◆ **What needs to be done**: Skip all pictures. Write out the data below from its first line through the line that contains "You are a computer-use".

◆ **Data in this exercise**:

####################

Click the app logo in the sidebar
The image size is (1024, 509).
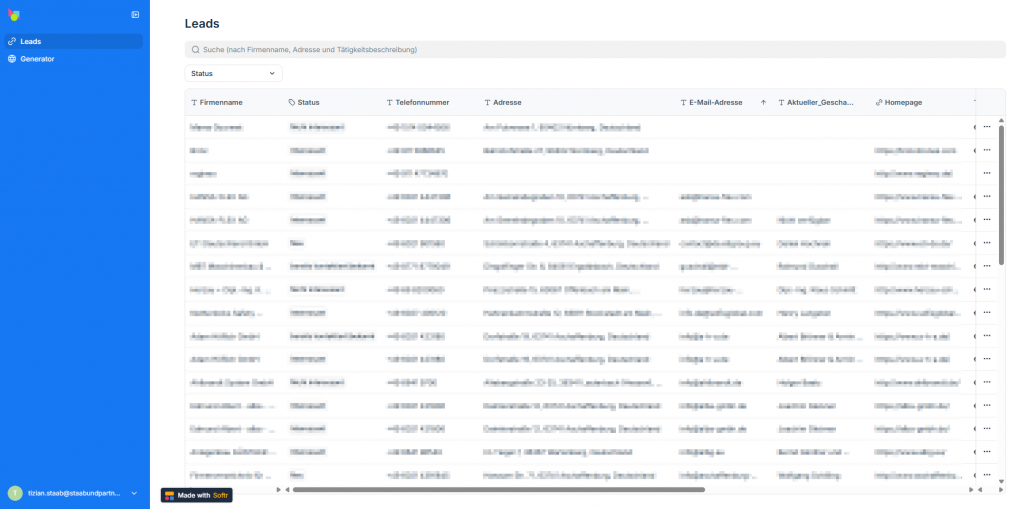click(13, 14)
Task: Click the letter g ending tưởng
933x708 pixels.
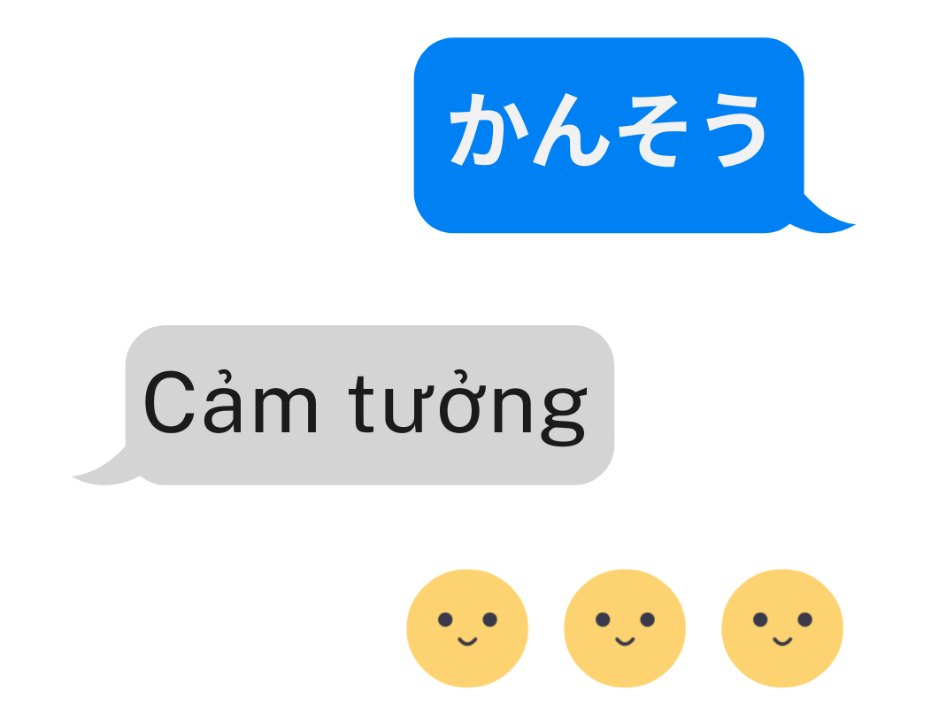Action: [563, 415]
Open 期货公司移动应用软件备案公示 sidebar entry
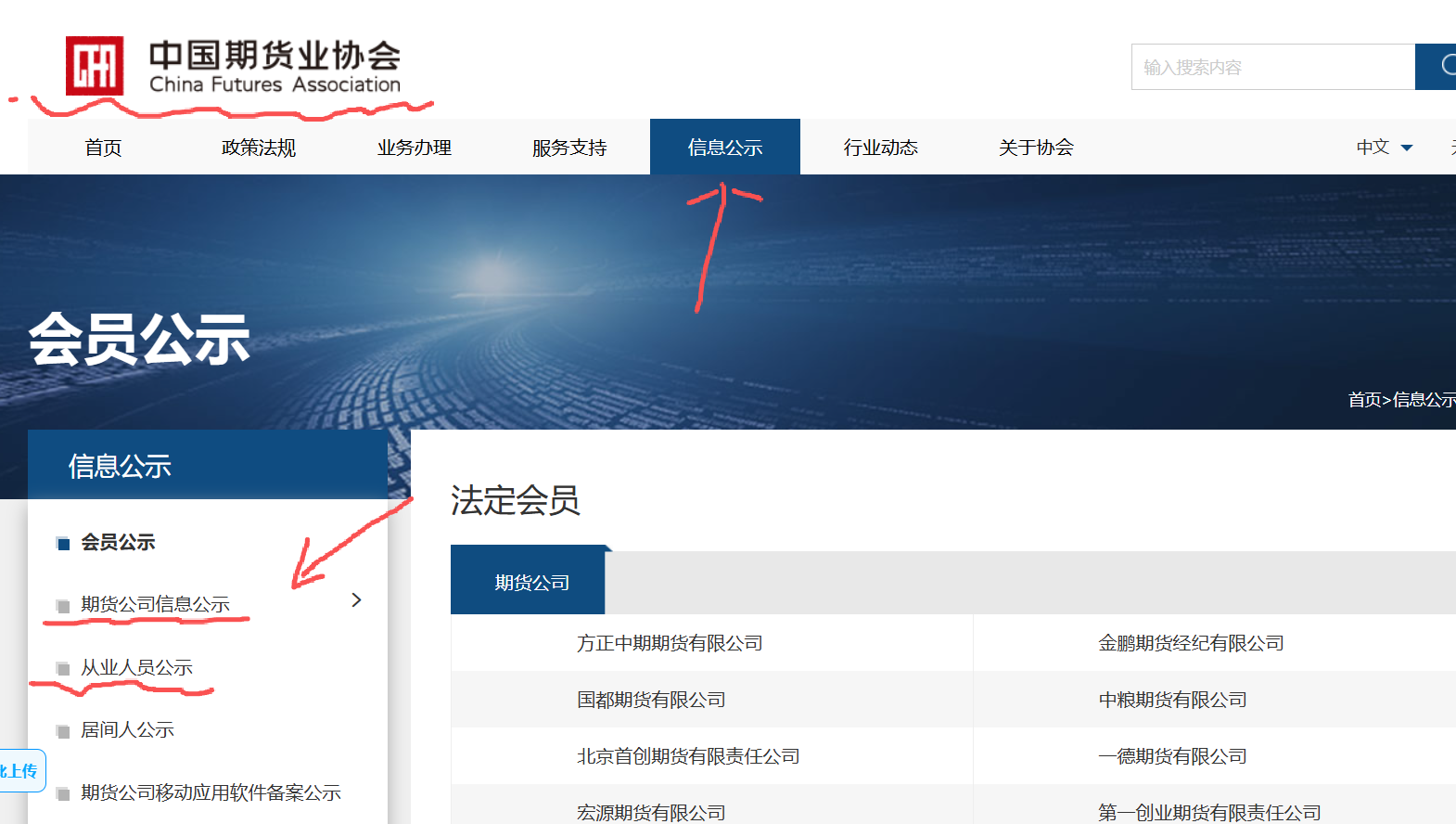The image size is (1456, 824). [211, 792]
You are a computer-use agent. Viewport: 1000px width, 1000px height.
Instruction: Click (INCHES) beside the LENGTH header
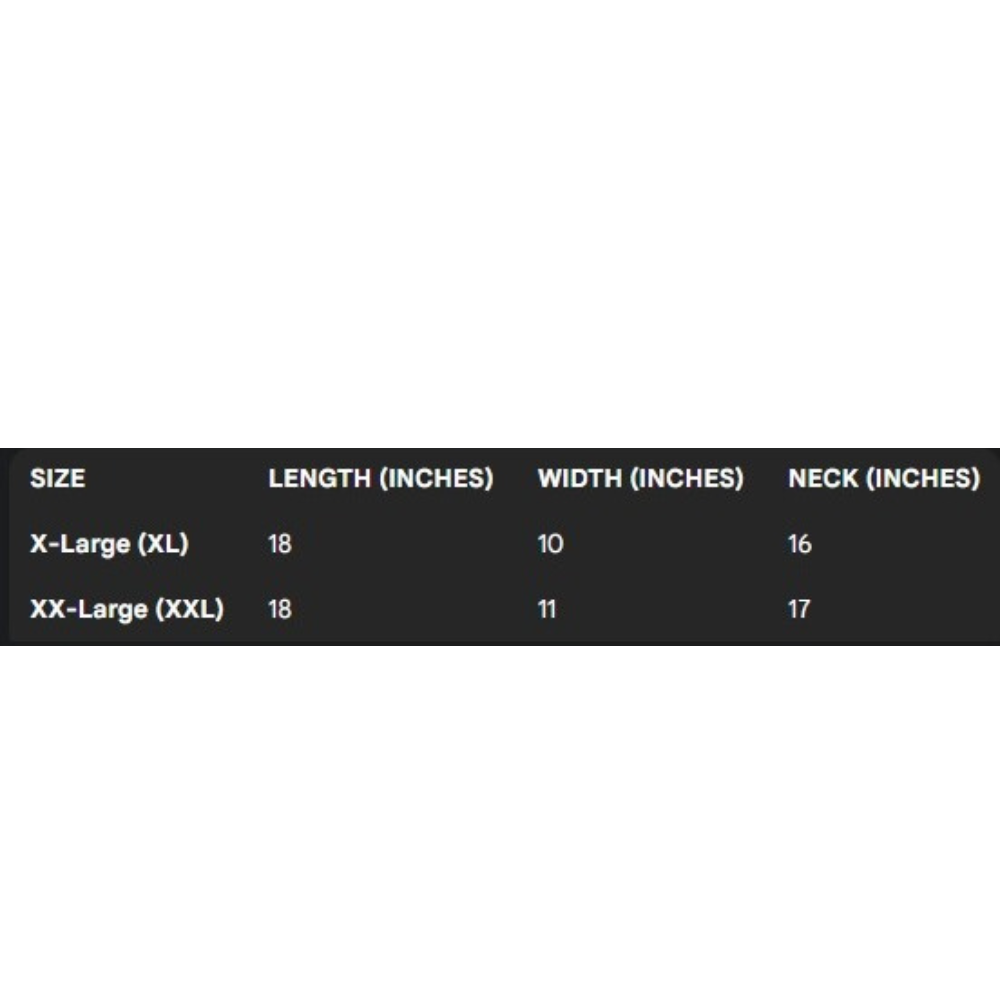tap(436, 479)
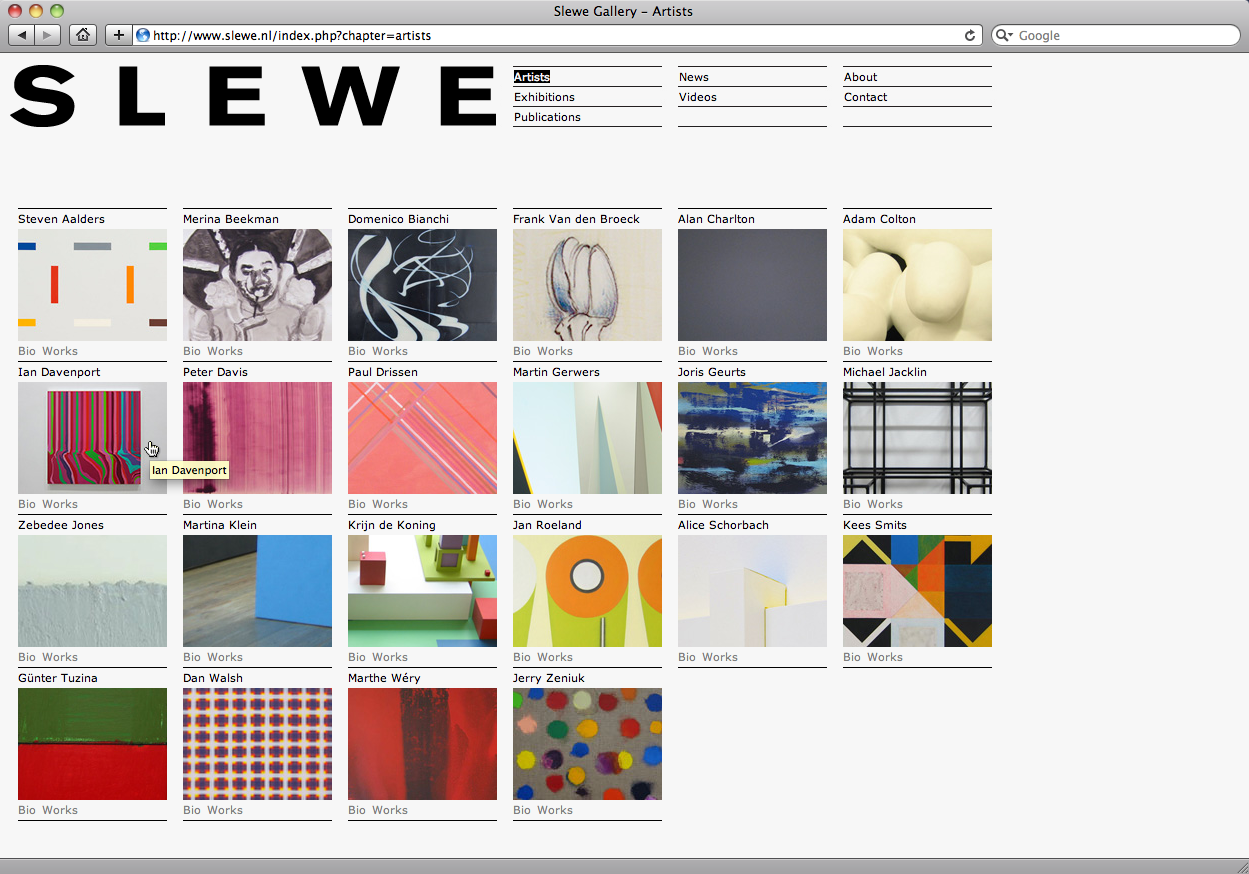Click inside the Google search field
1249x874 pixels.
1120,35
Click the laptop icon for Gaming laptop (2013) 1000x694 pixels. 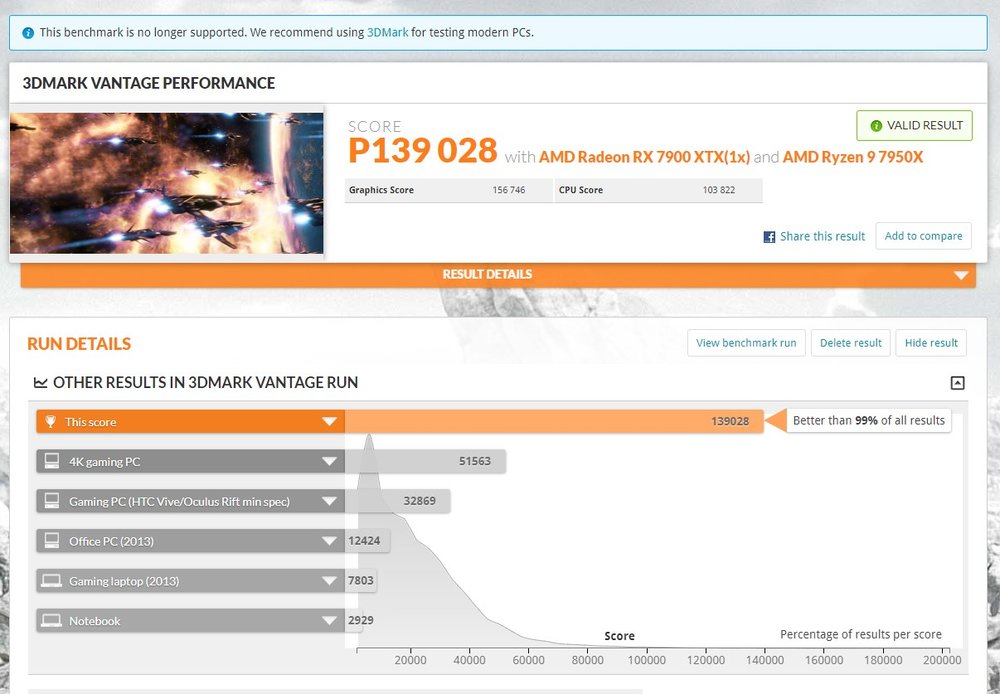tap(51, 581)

####################

◆ **Task output**:
Click the app logo in the sidebar
The image size is (1024, 509).
click(13, 14)
Task: Click the letter g ending tưởng
933x708 pixels.
Action: [563, 415]
Open 期货公司移动应用软件备案公示 sidebar entry
The image size is (1456, 824). [211, 792]
You are a computer-use agent. Viewport: 1000px width, 1000px height.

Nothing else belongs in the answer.